Censorship and love in Iran
Very nice, long, mixed review from James Woods at the New Yorker of a new novel by Shahriar Mandanipour entitled "Censoring an Iranian Love Story." The author makes the censorship process part of the book's subject, including a censored version of the love story (with words crossed out but legible) and an uncensored commentary by the author. As Woods writes:
But ultimately, the post-modernism and politics of the book seem to devolve into heavy-handedness.
“Censoring an Iranian Love Story” is not simply prohibited by censorship but made by it. For Mandanipour, the censor is a kind of co-writer of the book, and he appears often in this novel, under the alias of Porfiry Petrovich (the detective who chases Dostoyevsky’s Raskolnikov).

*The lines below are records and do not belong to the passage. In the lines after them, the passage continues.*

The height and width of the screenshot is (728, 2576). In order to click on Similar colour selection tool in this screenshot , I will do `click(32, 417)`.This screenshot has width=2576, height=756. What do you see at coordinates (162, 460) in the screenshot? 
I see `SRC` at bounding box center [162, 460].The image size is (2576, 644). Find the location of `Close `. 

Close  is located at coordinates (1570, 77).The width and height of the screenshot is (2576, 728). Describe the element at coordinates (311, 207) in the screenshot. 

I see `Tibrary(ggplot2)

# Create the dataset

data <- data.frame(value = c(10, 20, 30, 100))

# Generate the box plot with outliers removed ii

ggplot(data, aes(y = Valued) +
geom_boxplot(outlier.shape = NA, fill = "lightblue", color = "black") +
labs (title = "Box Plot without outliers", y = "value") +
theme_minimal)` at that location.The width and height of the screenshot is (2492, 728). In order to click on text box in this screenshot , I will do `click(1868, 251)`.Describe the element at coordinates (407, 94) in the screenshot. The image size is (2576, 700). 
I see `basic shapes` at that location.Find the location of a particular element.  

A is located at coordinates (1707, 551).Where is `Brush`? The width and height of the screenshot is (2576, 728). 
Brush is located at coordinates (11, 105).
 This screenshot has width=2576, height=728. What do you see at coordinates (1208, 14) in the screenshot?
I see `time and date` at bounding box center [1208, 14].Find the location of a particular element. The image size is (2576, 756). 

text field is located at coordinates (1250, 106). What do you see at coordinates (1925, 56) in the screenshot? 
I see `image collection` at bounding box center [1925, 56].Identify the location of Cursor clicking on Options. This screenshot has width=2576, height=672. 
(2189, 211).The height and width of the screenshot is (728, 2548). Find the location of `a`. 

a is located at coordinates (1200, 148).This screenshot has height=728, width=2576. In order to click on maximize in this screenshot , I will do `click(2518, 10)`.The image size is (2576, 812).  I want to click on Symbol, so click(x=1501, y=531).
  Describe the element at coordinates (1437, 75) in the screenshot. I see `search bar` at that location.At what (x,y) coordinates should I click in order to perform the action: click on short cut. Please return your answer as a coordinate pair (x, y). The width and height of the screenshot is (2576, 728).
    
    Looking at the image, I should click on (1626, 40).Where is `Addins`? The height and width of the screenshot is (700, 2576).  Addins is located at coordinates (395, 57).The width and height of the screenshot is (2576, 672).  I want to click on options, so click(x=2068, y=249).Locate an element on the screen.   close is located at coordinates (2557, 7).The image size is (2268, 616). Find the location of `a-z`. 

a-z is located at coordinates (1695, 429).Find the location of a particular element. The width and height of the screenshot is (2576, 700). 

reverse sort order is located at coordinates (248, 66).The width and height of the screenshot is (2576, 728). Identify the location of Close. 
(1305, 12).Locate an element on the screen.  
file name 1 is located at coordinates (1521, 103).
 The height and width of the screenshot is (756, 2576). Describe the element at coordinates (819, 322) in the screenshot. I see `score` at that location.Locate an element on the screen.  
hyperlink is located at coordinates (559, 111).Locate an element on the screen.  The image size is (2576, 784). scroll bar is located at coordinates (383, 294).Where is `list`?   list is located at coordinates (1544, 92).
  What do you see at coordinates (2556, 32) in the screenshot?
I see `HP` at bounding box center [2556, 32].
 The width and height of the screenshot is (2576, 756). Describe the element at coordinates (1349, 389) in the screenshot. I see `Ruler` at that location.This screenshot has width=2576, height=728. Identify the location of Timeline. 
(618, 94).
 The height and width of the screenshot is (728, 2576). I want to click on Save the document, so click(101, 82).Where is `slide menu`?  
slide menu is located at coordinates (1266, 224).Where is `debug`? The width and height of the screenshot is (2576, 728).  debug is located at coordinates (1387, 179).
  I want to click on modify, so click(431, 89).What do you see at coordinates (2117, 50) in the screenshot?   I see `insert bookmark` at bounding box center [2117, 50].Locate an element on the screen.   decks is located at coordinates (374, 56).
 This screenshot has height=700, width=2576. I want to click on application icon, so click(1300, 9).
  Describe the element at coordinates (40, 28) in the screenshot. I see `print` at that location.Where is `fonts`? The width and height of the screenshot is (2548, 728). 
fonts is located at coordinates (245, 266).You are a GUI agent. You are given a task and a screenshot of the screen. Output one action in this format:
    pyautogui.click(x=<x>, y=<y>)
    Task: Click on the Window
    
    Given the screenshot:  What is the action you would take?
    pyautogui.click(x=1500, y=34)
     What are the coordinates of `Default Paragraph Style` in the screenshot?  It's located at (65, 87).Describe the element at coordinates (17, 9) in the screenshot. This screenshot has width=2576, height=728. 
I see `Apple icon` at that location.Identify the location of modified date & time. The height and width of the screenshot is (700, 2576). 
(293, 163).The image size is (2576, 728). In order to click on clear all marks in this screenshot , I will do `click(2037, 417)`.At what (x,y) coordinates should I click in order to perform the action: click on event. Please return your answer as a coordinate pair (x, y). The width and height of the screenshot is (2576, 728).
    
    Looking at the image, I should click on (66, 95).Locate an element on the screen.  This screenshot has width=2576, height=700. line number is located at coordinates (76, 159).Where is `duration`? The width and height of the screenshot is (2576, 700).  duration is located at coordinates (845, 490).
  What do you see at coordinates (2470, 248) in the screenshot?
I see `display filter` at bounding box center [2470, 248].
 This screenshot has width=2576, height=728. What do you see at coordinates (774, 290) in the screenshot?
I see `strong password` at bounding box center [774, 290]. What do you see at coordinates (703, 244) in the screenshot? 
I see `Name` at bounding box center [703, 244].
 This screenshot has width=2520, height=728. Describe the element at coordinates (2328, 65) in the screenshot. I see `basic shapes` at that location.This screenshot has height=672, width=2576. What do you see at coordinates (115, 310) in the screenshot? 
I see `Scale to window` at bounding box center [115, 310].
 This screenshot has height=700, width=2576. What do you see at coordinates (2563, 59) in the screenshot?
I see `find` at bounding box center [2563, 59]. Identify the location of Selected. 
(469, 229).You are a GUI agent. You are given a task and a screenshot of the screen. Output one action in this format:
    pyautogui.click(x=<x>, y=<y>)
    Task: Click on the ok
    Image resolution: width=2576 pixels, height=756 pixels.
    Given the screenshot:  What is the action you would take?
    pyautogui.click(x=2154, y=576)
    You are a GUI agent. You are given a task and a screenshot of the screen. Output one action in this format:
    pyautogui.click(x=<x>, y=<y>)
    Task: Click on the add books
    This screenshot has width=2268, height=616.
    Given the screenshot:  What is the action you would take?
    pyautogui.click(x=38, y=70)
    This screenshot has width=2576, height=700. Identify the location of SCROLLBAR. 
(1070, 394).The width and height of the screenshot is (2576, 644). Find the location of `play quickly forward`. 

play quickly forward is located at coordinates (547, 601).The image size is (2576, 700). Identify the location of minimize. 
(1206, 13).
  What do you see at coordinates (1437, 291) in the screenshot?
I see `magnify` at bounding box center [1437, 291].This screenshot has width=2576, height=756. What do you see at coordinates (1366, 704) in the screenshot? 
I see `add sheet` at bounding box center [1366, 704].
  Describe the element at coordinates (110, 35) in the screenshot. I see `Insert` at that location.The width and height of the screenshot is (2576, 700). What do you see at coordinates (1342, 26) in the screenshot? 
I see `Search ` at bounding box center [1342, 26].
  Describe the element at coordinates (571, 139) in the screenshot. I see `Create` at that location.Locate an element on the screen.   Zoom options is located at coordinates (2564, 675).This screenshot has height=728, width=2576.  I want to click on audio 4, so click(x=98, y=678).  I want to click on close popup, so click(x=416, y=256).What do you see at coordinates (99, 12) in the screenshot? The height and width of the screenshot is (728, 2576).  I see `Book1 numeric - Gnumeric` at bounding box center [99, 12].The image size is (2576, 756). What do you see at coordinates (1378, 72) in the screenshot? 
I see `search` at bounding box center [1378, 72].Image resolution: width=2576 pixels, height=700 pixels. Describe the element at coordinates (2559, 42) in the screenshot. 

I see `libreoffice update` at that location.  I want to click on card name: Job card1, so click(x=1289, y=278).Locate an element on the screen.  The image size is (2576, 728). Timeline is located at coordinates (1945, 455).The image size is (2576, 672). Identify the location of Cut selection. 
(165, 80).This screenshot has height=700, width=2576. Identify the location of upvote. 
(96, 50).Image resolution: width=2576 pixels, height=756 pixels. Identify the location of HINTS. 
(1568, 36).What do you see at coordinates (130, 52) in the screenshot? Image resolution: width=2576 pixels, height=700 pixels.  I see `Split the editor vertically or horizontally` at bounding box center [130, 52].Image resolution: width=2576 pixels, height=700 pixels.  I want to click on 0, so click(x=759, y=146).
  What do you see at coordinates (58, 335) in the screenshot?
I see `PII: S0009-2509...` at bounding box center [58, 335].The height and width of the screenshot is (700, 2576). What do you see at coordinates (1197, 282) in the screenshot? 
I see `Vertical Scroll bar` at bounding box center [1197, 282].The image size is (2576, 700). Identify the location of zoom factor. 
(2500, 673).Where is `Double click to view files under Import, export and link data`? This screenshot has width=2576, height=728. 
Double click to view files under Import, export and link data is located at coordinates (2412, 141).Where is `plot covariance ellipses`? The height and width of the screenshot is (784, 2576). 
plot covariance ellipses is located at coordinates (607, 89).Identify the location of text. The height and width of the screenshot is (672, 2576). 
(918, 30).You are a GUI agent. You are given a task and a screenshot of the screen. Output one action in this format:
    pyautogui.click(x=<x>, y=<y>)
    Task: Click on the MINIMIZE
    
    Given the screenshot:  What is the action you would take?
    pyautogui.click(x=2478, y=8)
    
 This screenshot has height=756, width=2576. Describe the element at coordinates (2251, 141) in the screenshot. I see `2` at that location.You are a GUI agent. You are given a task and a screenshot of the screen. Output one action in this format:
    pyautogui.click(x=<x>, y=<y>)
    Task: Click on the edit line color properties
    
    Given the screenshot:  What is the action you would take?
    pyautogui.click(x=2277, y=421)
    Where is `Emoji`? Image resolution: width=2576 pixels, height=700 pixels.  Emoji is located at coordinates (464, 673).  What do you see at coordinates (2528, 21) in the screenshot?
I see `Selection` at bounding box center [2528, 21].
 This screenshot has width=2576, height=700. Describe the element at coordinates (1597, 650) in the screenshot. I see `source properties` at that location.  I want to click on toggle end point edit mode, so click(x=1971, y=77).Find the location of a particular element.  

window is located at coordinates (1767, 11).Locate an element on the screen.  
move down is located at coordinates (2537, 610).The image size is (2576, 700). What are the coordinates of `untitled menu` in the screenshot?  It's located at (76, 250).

We see him squabbling with Mandanipour, chatting to another Iranian writer, plotting alternative stories for Dara and Sara, striking out offensive phrases, and finally falling in love with Sara. He is a heavy presence in the novel, and is both creator and critic; the writer is always anticipating the imagination of prohibition even as he tries to outwit it. Even more interesting, the writer, in this situation, becomes his characters; he wants what they want. Their freedom is bound up with his.
But ultimately, the post-modernism and politics of the book seem to devolve into heavy-handedness.